● **Texto da página**
——————

Passados pouco mais de três meses da tragédia que matou a família vizinha, ela está de volta à casa, que fica a apenas 15 m de distância do imóvel que foi soterrado. Cássia conta que passou um mês no abrigamento apontado pela prefeitura, mas que a rotina era complicada no lugar, até com denúncias de estupro. “Não conseguimos ficar no abrigo por mais tempo. Não era um lugar para as crianças. Então, resolvemos voltar. Meu barracão continua interditado, se chover temos que sair na hora, mas fazer o quê? Com o dinheiro da bolsa, não tem como pagar aluguel. As pessoas estão voltando para cá por falta de opção. Não tem como voltar ao normal, vamos só tocando cada dia mesmo”, diz Cássia. 

De acordo com a secretária municipal de Assistência Social, Maíra Colares, a opção da prefeitura para garantir maior conforto para as famílias foi pela instalação em pousadas, sendo que quatro foram reservadas exclusivamente para as pessoas afetadas pelas chuvas. “Tínhamos duas opções: ou fazer alojamentos em ginásios de escolas, com colchões no chão, ou criávamos uma alternativa mais digna. A mais digna que encontramos de um dia para o outro foi fazer a contratação das pousadas. Não são os mesmos lugares para as pessoas em situação de rua. Organizamos unidades exclusivamente para as famílias atingidas pelas chuvas”, explica Colares.  

A secretária informou que o caso do suposto estupro em uma das pousadas foi investigado pela polícia e foi descartado. No caso investigado, uma criança teria sido convidada por um homem que estava hospedado na pousada para ir ao parque, mas não foi confirmado após apuração.  “As famílias, e a gente respeita muito isso, não queriam estar naqueles lugares. Obviamente queriam estar nas suas casas. A gente compreende a insatisfação. Nenhum lugar, por melhor que seja, é igual a casa da pessoa”, analisa Maíra Colares.  

Vila Bernadete tem retorno mesmo com falta de infraestrutura

 

O medo de novos desabamentos se tornou parte da rotina dos moradores da rua 12, na Vila Bernadete, bairro da região do Barreiro. Os escombros das casas que foram ao chão durante as fortes chuvas de janeiro e soterraram 7 pessoas continuam praticamente do mesmo jeito após a tragédia. “Colocaram aquela tubulação para que a água empossada pudesse descer, mas está tudo a mesma coisa, o restante está do mesmo jeito, tijolos e restos de móveis espalhados no meio da terra. Um cenário de guerra”, diz Vicente Ferreira da Silva, um dos moradores mais antigos do bairro.

——————

● **Tarefa**
Dê continuidade ao texto da página a partir do ponto em que ele termina. As linhas não têm relação alguma com o texto da página.

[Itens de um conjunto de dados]
——————

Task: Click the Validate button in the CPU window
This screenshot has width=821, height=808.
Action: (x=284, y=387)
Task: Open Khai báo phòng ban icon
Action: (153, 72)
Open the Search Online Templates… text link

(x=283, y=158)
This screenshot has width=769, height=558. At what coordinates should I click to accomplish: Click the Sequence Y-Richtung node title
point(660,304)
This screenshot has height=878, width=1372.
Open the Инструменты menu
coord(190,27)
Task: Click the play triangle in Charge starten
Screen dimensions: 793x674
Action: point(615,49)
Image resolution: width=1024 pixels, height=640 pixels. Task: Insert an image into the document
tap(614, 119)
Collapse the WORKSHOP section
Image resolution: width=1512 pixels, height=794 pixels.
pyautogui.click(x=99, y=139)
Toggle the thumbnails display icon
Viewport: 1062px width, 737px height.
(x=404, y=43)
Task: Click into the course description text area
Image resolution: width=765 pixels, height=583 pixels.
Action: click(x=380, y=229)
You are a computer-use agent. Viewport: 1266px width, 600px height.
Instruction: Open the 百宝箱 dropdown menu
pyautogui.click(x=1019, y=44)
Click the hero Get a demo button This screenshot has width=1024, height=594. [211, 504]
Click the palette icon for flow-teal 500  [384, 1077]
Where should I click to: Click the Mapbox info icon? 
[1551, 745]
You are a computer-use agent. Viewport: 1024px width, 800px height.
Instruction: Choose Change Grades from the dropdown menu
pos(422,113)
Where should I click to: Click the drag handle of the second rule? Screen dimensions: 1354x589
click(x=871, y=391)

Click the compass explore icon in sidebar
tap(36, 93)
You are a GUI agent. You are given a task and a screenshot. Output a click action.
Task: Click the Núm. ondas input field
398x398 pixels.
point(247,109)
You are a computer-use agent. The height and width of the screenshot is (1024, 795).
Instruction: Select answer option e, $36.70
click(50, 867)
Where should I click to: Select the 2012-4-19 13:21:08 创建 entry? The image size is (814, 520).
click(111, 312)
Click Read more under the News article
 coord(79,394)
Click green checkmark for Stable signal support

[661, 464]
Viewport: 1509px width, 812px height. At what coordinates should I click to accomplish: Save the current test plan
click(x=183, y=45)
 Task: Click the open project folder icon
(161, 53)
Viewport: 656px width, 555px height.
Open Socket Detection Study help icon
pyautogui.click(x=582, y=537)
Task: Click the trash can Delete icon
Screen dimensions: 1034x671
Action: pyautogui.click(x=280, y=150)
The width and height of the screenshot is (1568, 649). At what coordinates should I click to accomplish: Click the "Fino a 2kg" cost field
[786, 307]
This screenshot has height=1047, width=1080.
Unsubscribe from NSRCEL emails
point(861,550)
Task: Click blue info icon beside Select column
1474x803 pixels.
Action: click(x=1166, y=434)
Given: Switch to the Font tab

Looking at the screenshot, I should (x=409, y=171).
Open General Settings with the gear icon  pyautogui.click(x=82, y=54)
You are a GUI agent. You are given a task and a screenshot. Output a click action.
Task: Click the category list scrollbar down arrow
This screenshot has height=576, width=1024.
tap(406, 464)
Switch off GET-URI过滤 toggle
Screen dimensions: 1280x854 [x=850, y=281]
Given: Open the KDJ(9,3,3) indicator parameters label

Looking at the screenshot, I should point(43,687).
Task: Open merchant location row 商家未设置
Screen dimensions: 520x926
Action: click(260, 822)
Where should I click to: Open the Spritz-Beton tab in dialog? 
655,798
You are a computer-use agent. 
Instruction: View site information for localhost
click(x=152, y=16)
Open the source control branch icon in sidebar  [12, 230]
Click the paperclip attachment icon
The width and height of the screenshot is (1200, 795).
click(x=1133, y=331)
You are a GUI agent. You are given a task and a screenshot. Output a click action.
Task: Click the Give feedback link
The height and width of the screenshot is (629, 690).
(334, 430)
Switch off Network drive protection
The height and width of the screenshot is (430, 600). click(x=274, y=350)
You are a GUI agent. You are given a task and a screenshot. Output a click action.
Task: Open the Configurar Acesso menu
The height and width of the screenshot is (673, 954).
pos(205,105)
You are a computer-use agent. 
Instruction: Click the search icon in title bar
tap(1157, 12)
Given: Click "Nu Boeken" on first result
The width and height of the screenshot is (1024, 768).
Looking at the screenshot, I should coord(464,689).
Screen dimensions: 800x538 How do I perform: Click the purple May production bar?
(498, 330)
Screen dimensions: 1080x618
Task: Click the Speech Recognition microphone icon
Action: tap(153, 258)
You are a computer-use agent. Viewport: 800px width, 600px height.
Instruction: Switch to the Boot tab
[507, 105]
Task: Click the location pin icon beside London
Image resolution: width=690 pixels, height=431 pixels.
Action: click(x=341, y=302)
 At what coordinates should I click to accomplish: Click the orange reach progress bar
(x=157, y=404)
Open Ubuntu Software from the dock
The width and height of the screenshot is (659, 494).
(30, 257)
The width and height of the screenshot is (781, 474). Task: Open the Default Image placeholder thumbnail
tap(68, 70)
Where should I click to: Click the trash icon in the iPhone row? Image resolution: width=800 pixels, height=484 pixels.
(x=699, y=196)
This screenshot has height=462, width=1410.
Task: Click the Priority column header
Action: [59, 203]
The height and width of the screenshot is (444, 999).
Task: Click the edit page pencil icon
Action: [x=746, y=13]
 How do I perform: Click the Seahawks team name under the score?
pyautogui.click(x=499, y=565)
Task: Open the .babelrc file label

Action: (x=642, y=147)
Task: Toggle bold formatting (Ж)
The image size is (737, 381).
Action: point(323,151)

——————

● **Resposta do exercício**
Apesar de ter tido a casa interditada, ele voltou com sua família para o imóvel, onde fica durante o dia, e fez pequenas obras para segurar um dos muros que se moveu com o desabamento das encostas. “De noite, vamos dormir na casa da minha sogra, porque aqui ainda existe grande risco. Mas não temos como deixar nossa casa sem ter outro lugar para ir. Estamos ajudando os vizinhos a cuidar dos animais, como as galinhas que ficaram. Fiz essa escora de madeira no muro, que já mexeu alguns centímetros, para conseguirmos passar. A Vila Bernadete está numa situação muito triste”, conta Silva.  

Vizinho da casa onde houve o desabamento, o aposentado José do Porto Alves, conhecido no bairro como Juca, de 69 anos, também voltou para o imóvel e acompanha diariamente, com muita preocupação, a movimentação de terra atrás de seu imóvel. “Como vamos ficar na casa dos outros, pagando R$ 500 de aluguel? Não temos como sobreviver, não. Construí aqui com muito esforço, estou pagando empréstimo do material até 2023. Está muito difícil. Sabemos dos riscos e, se ficarmos até o próximo ano, com mais uma chuva, vamos ter a mesma tragédia”, lamenta Juca.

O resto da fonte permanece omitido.